Governo Lula debate limite para juros do rotativo do cartão para conter desgaste eleitoral
O governo Lula está em discussões internas para impor um limite regulatório aos juros do crédito rotativo do cartão, uma medida direcionada a reduzir o custo do crédito para a população. A iniciativa, revelada pelo jornal Folha de S.Paulo, surge da avaliação da cúpula do Executivo de que o endividamento das famílias se tornou uma das principais fontes de desgaste da imagem do governo em um ano eleitoral crucial. A pressão política para uma ação concreta é alta, com ministros como Sidônio Palmeira (Comunicação) e Gleisi Hoffmann (Relações Institucionais) defendendo abertamente a fixação de um novo teto para as cobranças.
A movimentação ocorre em um momento de fragilidade política para o presidente.
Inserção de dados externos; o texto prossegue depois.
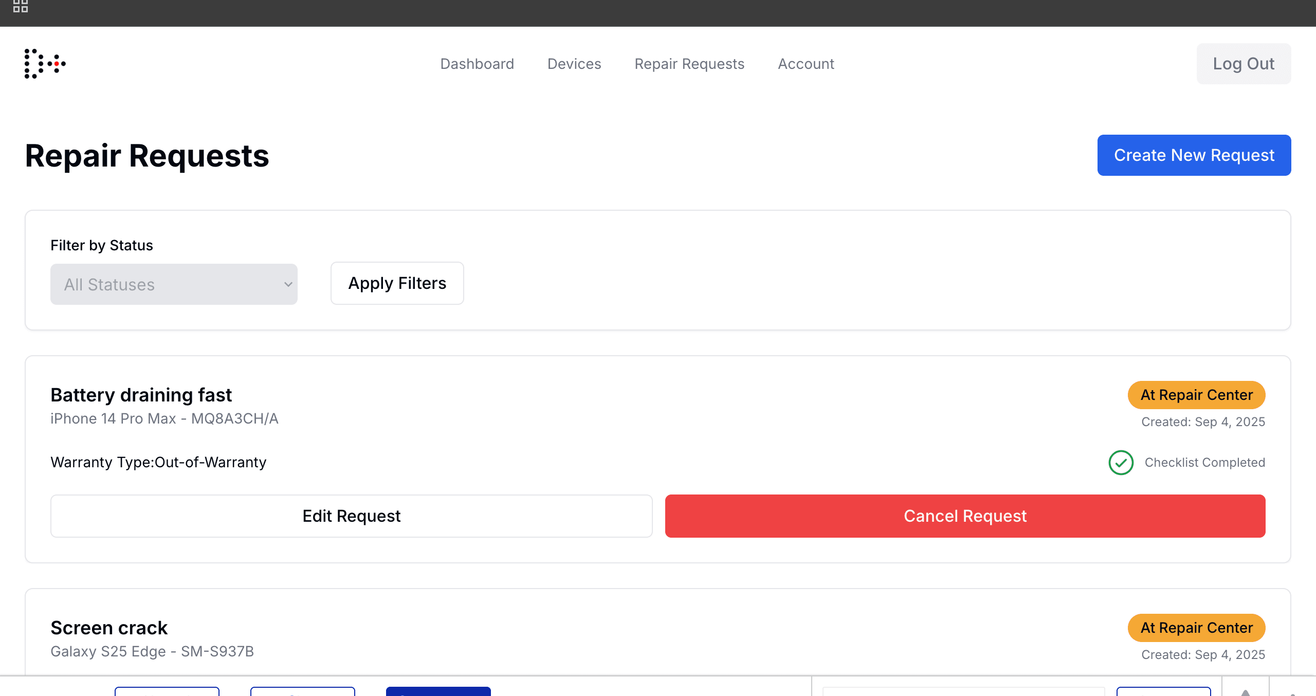Click Create New Request
Screen dimensions: 1316x696
[x=1194, y=155]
Pesquisas recentes, como a do PoderData, apontam que a desaprovação de Lula atingiu 61%, seis meses antes das eleições. Enquanto o presidente busca um quarto mandato, a percepção de desgaste se intensifica, tornando o tema do endividamento um ponto sensível que pode influenciar o eleitorado. A discussão sobre o rotativo não é apenas técnica, mas um cálculo político para recuperar apoio popular.
A regulação do crédito rotativo, se implementada, representaria uma intervenção direta do governo no mercado financeiro e nas práticas dos bancos e administradoras de cartão. O setor financeiro, tradicionalmente resistente a controles de juros, deve enfrentar pressão significativa. A medida, ainda em fase de debate, sinaliza uma tentativa do Palácio do Planalto de transformar uma dor de bolso do eleitor em uma bandeira de governo, arriscando um confronto com poderosos interesses econômicos em troca de capital político.